## Set problem
Reproduce, word for word, the portion of the photography-business thread below that lies between "Worked under a" and "to go for it.", inclusive.

## Extract
# # # # #
I know that to be successful, it's got to be "all about me". I am the one that shoots, dumps images to my Epson p-200, photoshops them for composition,color and all that other stuff. I am the one that will have images printed and sends them to clients. I am the one that will pull to the side of a busy road to take the sunset shot, I am the one that will market these and meet the coffee shop owner and say "Hey, I'm a photographer and I think we can do each other some good". and the hundreds of other things. But if I shoot bad, sub-standard images, I should not be in business.

My thing is, in my very unique case, I have never-ever had a single formal photo class in my life. And because of that, everything I have done in this medium has been on the job training. I know that I can benefit from these classes but I (because of my business, wife, daughters, church, life, friends...) can't commit to a structured classroom environment.

That's why I am here. If you all come to me and ask construction questions, how to fix your houses questions; I am a master. I know what advice to give and where to go and how to shop this industry. I come to you and once again ask:



dpolston said:


> How do you as "professionals" really feel about newcomers in the business? Are we a threat to you, gonna take your business? Are you _really_ willing to teach someone your lifestyle? How hard is it really to get your name out there?



This is a purely business, not a photo, how-to question. The posts here to this point have been mixed.


----------



## elsaspet (Nov 1, 2007)

Ok,
I'm gonna give you what my personal experience here was.  I'll give you the abbreviated version:

Started with a 20d and some kit lens.  Took some good shots.  Took some bad shots.
Worked under a few working wedding photogs, and decided this was for me.
At the time, I had a full time job that I hated.  I talked things over with my husband (cruicial that you have your loved one's belief in you) and we decided to go for it.
We sold our home, and an old truck that just hung out in the driveway.  We walked away with about 8 grand in profit from the two.
We took that 8 grand, and bought a few lenses, a professional website, some business cards, and a decent flash.
My "portfolio" for meetings consisted of a little self mount slip in album I bought at Target. (I came across it the other day, and we both had a good chuckle.  I've now display it proudly.  We've come far!)  Oh, and I got a $50 gift card for Starbucks so I had money to pay for potential client's coffee.
The first year, we had a package that cost $999, that included everything but the kitchen sink.  We sold 46 deals that year.
We took out only what we needed to live, and spent every other penny on more and better equipment, more programs, better computers, and some killer lenses and a few more cameras.
The next year we doubled our prices.  Six months later, we charged even more.  Booked like freaks.
This year, we raised our prices again, and started taking out services, so that there is a bit more profit.  We have no studio, and use location only.  We still live in an apartment to keep costs down.  My meeting area is my living room, and my office is not much larger than a walk in closet.
# # # # #
## Supplied data
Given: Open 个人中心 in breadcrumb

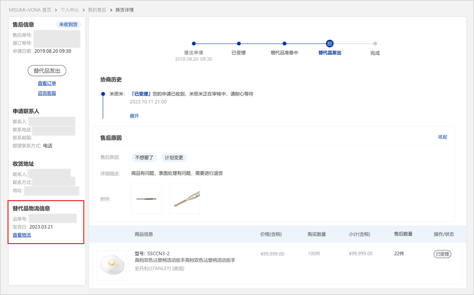Looking at the screenshot, I should point(69,10).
# # # # #
## Written solution
Worked under a few working wedding photogs, and decided this was for me.
At the time, I had a full time job that I hated.  I talked things over with my husband (cruicial that you have your loved one's belief in you) and we decided to go for it.